The use of 17-beta-oestradiol,
testosterone,
progesterone,
zearanol,
trenbolone acetate and melengesterol
acetate in animal feed as growth promoters has been banned in the European Union since 1989. However, the data available on their genotoxicity is limited. To bridge this gap the present study was carried out with the aim of evaluating these
hormones for their ability to induce
aneuploidy.
Aneuploidy has been recently considered sufficiently important to be included in the routine testing of chemicals and radiation. These types of numerical
chromosomal aberrations may arise by at least two mechanisms, chromosome loss and non-disjunction.

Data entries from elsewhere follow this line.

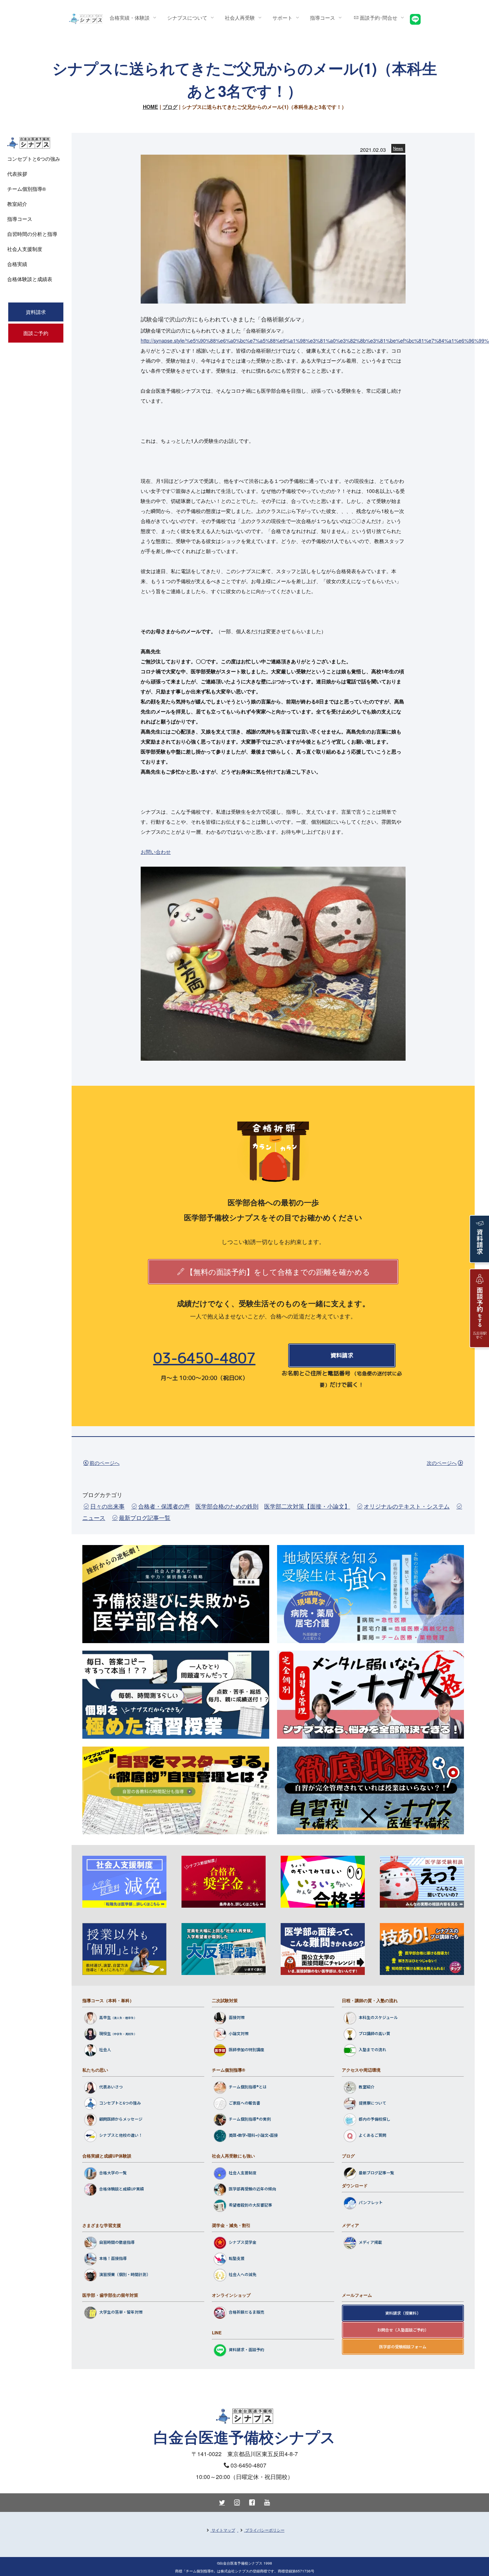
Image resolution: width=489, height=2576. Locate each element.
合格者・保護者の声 (164, 1506)
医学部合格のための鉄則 (226, 1506)
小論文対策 (238, 2033)
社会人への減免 (242, 2274)
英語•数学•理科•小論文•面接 (253, 2135)
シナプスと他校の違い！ (120, 2135)
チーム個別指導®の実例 (250, 2119)
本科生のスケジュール (378, 2017)
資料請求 (341, 1355)
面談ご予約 (35, 332)
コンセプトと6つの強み (120, 2103)
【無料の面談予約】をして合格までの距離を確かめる (278, 1271)
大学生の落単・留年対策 (120, 2312)
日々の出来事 (107, 1506)
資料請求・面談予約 (246, 2349)
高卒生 (105, 2017)
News (398, 148)
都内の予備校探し (374, 2119)
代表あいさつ (111, 2087)
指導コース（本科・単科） (108, 2000)
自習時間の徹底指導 (117, 2242)
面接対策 (237, 2017)
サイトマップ (223, 2530)
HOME (150, 106)
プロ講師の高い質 (374, 2033)
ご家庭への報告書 (244, 2103)
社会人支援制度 (242, 2172)
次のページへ (442, 1462)
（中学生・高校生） (124, 2034)
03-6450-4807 (204, 1358)
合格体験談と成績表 (29, 278)
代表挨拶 (17, 173)
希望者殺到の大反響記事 (250, 2205)
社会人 (105, 2049)
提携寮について (372, 2103)
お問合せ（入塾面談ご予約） (403, 2330)
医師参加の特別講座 (246, 2049)
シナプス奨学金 (242, 2242)
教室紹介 (366, 2087)
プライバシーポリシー (265, 2530)
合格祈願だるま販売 (246, 2312)
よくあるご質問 (372, 2135)
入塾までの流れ (372, 2049)
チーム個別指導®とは (248, 2087)
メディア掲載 (370, 2242)
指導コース (19, 218)
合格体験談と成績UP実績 (121, 2189)
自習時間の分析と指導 (32, 233)
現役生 (105, 2033)
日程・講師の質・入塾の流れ (370, 2000)
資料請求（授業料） (403, 2313)
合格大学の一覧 (113, 2172)
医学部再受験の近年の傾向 (252, 2189)
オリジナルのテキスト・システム (407, 1506)
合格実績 (17, 263)
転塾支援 (237, 2258)
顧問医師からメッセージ (120, 2119)
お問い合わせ (156, 851)
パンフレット (371, 2202)
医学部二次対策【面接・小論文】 (307, 1506)
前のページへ (104, 1462)
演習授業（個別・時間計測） (124, 2274)
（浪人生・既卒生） (124, 2018)
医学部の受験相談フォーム (402, 2346)
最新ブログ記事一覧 (144, 1518)
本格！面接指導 (113, 2258)
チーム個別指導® (228, 2070)
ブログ (170, 106)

Over the past few years, the cytokinesis blocked micronucleus (CBMN) technique has evolved into a robust assay for the detection of
aneuploidy induction. At the present time, it is the only assay which can reliably detect both chromosome loss and non-disjunction when the basic methodology is coupled with appropriate molecular probing techniques such as immunoflourescent labelling of kinetochores and Fluorescence in situ Hybridisation. In this present study,
aneuploidy induction by three groups of
hormones was studied using CBMN assay coupled with Fluorescence in situ Hybridisation. The results from the present study demonstrate that 17-beta-oestradiol, diethylstilboestrol,
progesterone and
testosterone are genotoxic and induce
aneuploidy by non-disjunctional mechanism, whereas
trenbolone is also genotoxic by a clastogenic mechanism. However, melengesterol
acetate and
zearanol proved to be non-genotoxic in vitro.